A Fragmented History: Port Moody
While Port Moody’s history is no more fragmented than any other community, history is an imperfect record. Information is lost or forgotten, people, places, and events have been written out of the record in an effort to construct grand narratives, and the vast majority of history which has simply not been deemed worthy of recording is now inaccessible. However, when history is allowed to become speculative and even consensually fictional, such as in historical fiction where elements of reality are combined with fictional narratives there is another type of truth that may become available to us.
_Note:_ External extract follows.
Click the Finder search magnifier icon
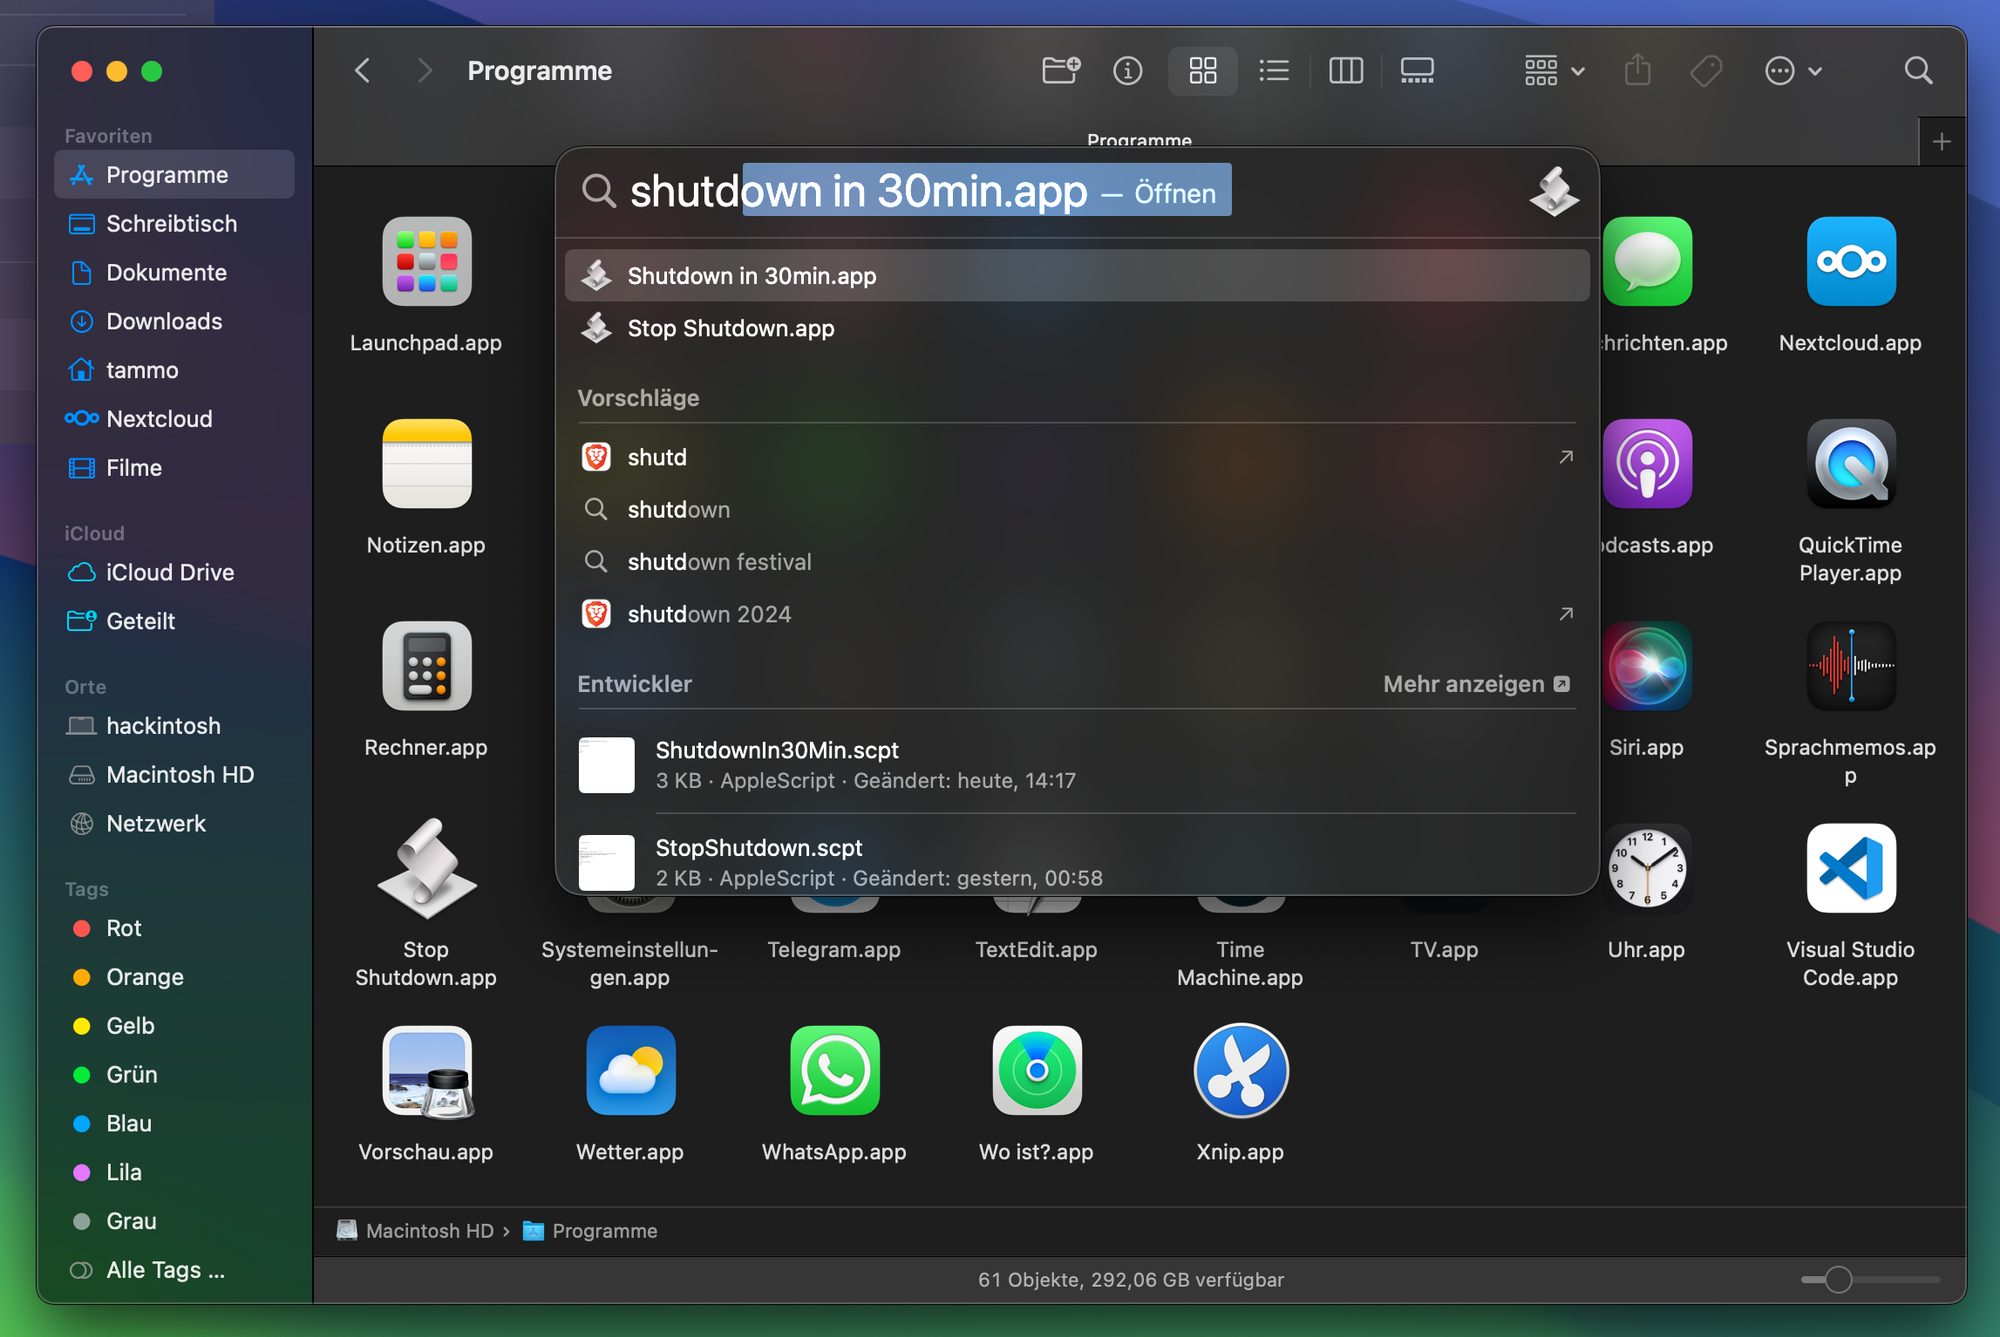The image size is (2000, 1337). 1917,71
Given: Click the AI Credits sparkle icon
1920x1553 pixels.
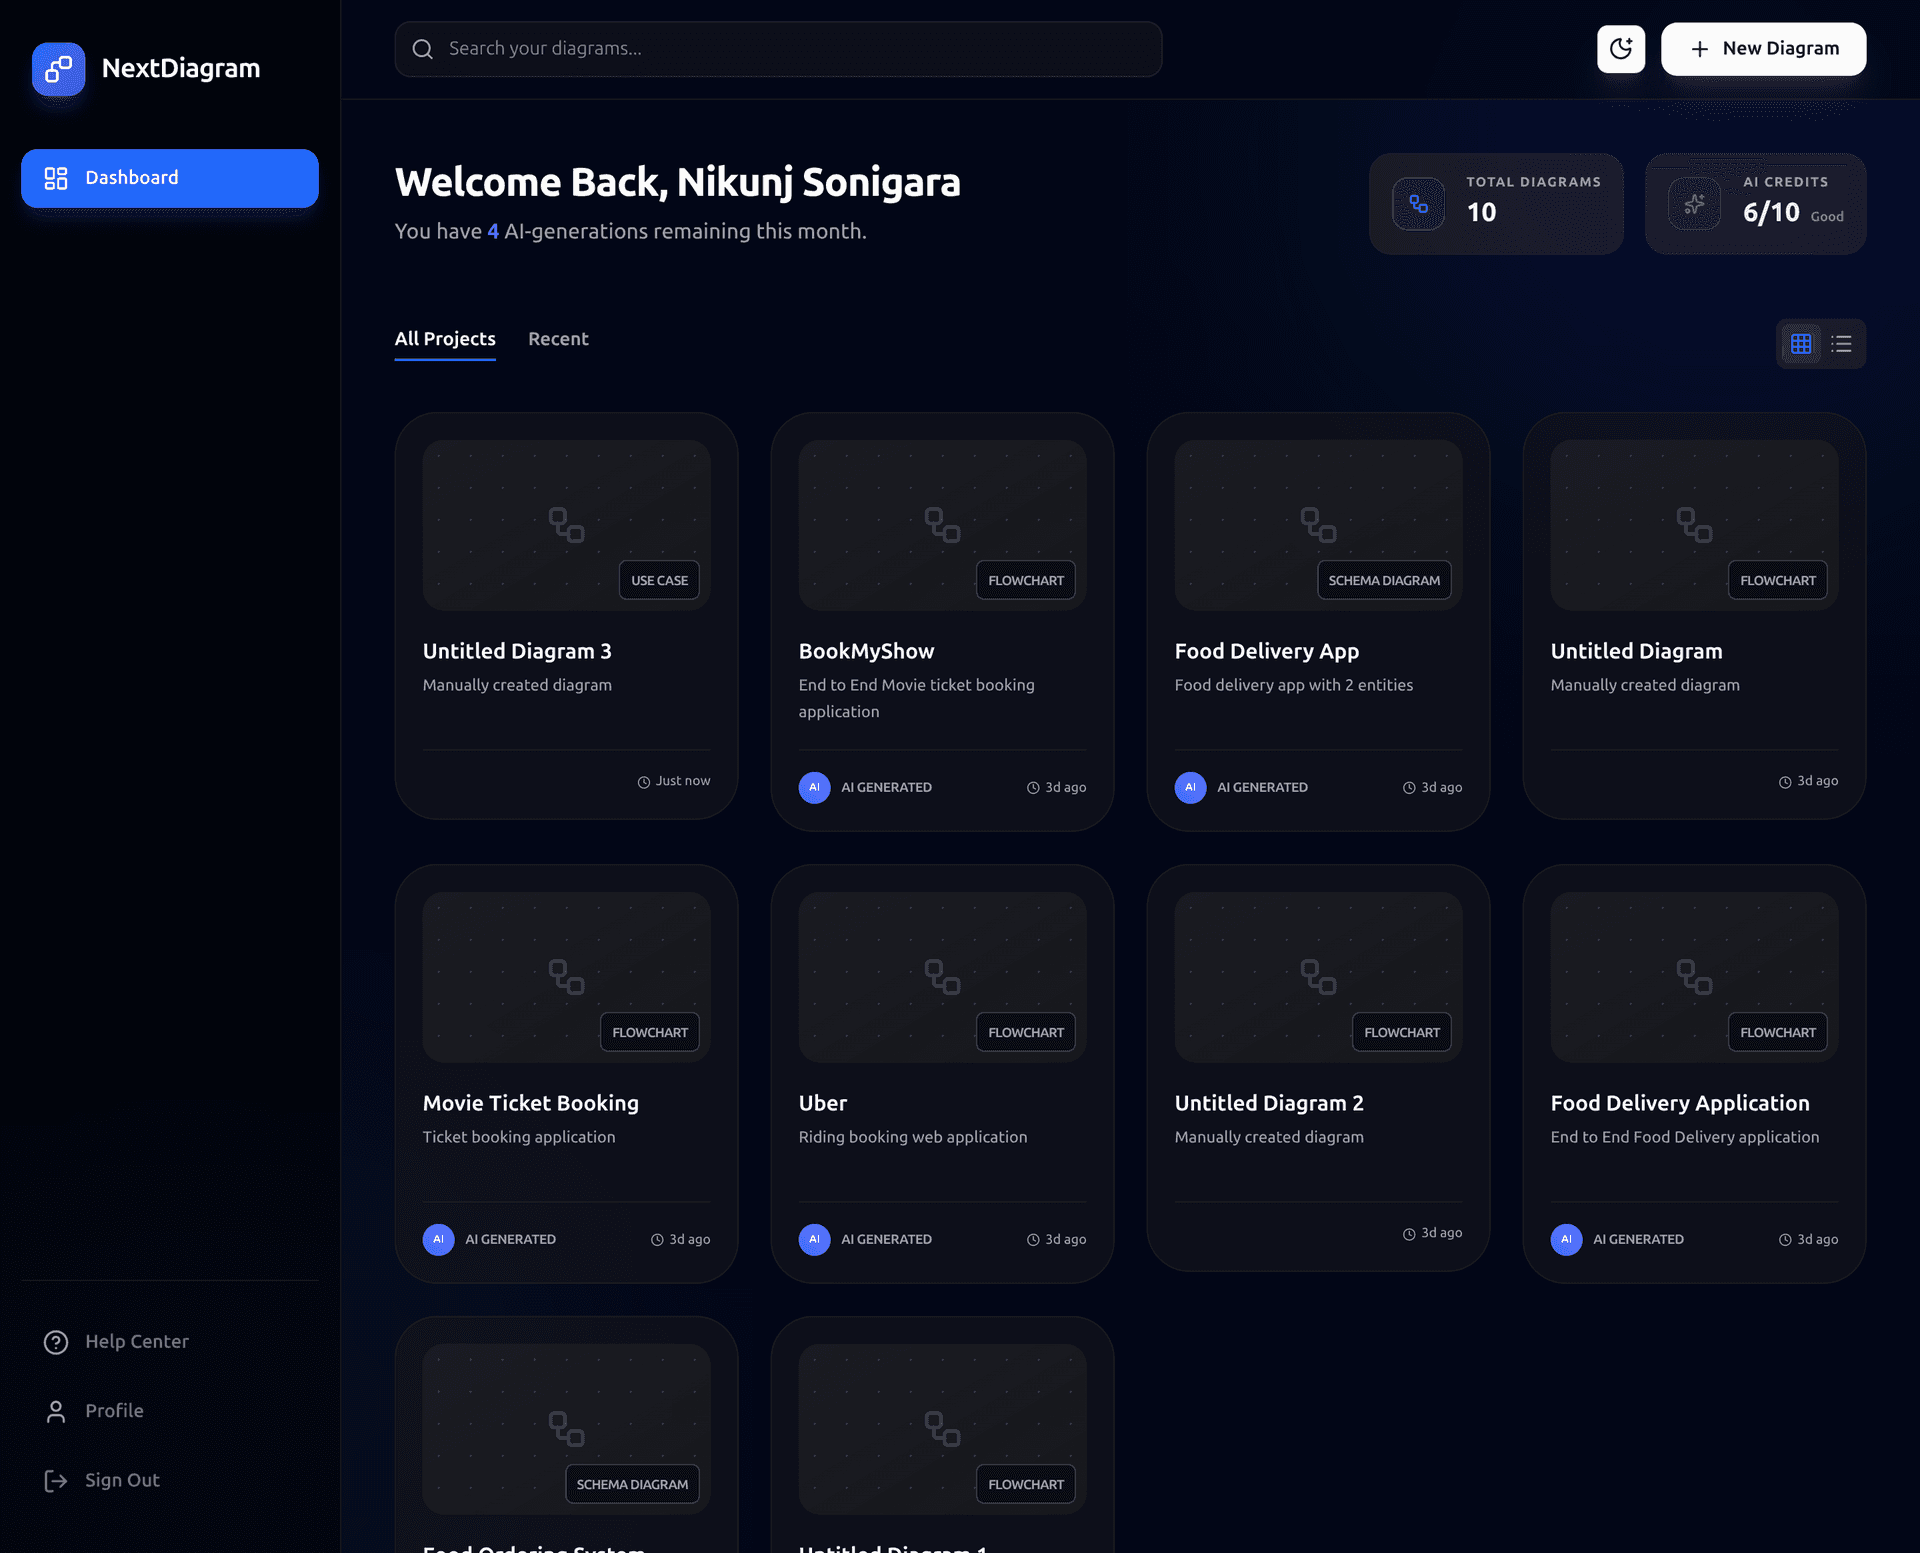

The initial goal of this exhibition was to produce fictional objects based on fragmented artifacts originating from Port Moody. These reconstructions did not aim to recreate the original object but to imagine or speculate on alternative possibilities. While this process has occurred in the work 1082.143.002 (2022) this project has also become an overall exploration of the act of historical reconstruction and how it applies specifically to Port Moody. Through this project and my graduate research at the University of Victoria, it has become clear to me that all reconstructions, not just historical reconstructions play upon both authenticity and the unknown in an act of both legitimizing and fictionalizing. This understanding led to the creation of The Othering of Time & Place (2022) and D.M. Norton’s Blacksmith (2022) both of which explore preexisting reconstructions related to Port Moody’s history.
These works have been made possible through the Kwi Am Choi Exhibition Scholarship and the support of the Port Moody Arts Centre.

1082.143.002
2022
This work is based on two items found in the collection of the Port Moody Station Museum. It is a fictional and speculative reconstruction of a piece of machinery that these fragments could have theoretically come from. Inspired by the genre of historical fiction in which “real” facts, people, and events are intertwined with an entirely invented narrative, this machine represents a tangible recreation of that literary format in both elements which fictionalize and those that legitimize. Created through a combination of traditional 3D modeling/computer-aided design and a 3D algorithm designed to locate and orient these found parts in 3D space, these reconstructions reference forms in the found parts themselves and other early machinery.
Special thanks to The Port Moody Station Museum, staff, and volunteers for support and access to the collection.


D.M. Norton’s Blacksmith
2022
Inspired by a passage from D.M. Norton’s book Early History of Port Moody, this work is based on a lack of historical record relating to the settler town’s first blacksmith. This series of hammer-like forms respond to the fragmented history as potentially variable, speculative, and infinite. These forms are the result of a generative 3D algorithm originally developed to replicate a collection of real hammer heads but has now been modified to accept names as input parameters. Of the 33 hammer forms, 32 represent the names of real blacksmiths sourced from 1860s BC directories with the last being a fictional name for the unknown Port Moody Blacksmith.